Today, I had the honour to give one of the keynote talks to Nordiskt statiskermöte, where the slogan for the day was given as
“I’m a statistician. To save time, let’s assume I am never wrong.”
I asked the audience of Nordic statisticians to request hypotheses and more motivated feature sets from their clients, and not to agree to fishing expeditions. Most seemed to agree with that thought!
Slides from my talk are here.
The 39th Annual ACM SIGIR Conference on Research and Development in Information Retrieval was held in Pisa, Italy in July 2016. The Industry Day program, on July 20, chaired by Gilad Mishne of Color Genomics and myself, was a rapid-fire succession of twelve talks, two keynotes by Debora Donato and Hadar Shemtov, and ended with one panel. It was great fun, not least for the chairs!
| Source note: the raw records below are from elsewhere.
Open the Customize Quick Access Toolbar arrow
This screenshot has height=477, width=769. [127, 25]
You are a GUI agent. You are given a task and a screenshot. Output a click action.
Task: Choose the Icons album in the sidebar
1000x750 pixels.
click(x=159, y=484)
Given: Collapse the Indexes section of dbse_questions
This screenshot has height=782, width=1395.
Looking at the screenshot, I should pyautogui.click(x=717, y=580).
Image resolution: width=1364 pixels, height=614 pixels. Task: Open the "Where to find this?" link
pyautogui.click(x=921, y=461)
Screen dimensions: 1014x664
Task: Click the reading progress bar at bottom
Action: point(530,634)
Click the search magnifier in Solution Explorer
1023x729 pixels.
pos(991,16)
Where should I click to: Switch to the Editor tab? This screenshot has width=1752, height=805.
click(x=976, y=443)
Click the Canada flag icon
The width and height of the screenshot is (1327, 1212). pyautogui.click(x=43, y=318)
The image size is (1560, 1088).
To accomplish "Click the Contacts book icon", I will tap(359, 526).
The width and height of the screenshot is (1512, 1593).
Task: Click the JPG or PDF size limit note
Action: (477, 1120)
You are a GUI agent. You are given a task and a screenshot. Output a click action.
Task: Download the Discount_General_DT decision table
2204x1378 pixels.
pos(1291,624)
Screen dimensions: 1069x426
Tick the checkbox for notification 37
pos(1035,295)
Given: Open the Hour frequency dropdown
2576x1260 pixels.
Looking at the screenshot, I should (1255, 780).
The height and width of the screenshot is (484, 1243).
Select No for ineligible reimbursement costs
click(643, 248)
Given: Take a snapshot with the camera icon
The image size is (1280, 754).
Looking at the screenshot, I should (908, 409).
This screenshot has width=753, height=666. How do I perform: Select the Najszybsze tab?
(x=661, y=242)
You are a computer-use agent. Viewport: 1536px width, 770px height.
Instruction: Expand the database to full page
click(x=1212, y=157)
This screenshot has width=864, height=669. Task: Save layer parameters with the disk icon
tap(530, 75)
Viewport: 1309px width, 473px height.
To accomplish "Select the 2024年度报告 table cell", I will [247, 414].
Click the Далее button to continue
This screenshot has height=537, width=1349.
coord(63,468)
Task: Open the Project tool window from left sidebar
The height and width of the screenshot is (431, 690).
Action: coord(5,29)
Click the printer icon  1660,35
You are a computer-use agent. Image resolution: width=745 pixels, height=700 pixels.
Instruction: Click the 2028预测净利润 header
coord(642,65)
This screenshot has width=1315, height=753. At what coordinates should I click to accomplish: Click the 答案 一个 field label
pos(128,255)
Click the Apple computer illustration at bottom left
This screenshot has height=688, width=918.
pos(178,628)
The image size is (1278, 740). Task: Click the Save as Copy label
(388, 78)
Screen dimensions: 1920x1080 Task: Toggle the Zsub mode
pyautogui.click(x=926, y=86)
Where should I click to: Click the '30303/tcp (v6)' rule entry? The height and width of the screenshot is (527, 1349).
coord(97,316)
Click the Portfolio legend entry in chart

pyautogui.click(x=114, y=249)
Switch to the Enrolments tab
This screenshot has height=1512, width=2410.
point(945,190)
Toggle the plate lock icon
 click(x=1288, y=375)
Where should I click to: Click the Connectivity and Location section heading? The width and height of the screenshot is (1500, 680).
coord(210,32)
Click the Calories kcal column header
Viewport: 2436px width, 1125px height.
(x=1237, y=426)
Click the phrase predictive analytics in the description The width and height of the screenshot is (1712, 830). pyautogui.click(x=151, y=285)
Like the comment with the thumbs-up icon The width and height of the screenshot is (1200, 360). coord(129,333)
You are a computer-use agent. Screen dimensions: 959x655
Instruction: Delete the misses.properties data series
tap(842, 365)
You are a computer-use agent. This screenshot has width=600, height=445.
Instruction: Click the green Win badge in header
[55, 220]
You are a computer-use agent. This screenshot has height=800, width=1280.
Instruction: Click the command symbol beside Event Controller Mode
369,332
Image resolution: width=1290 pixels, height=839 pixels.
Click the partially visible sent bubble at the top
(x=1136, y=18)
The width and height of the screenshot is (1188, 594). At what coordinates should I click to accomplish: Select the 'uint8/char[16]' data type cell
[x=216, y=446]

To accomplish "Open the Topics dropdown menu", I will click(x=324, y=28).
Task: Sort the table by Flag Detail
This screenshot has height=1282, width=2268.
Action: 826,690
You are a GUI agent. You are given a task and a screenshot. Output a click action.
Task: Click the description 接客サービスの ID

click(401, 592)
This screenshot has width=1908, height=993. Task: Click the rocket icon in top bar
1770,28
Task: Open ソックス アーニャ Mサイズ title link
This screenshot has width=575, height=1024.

The program is archived here, with most of the slides.
I had the honour to officiate as an opponent at the public defense of Johan Eklund’s doctoral dissertation With or without context: automatic text categorization using semantic kernels at the Swedish School of Library and Information Science in Borås. Johan used topological models to work out the scope of categorisation approaches, and then performed a number of experiments for text categorisation using variants of distributional approaches.
There were a number of methodological and formal questions to discuss.
- How are the topological models applicable in practice?
- Is a hierarchical knowledge model a reasonable model of human knowledge organisation?
- Johan used only single-term lexical features, aggressively filtered for efficiency. What might happen if we used non-lexical features?
- Johan used standard data sets. The data set quite obviously influenced the result and should be viewed as a parameter for this type of experimentation. How does the palette of categories influence the result? (This was not tested.)
- Is the F1-score as useless a metric as I myself consider it to be. (Johan did not convince me of its usefulness, but neither did I convince him of its uselessness).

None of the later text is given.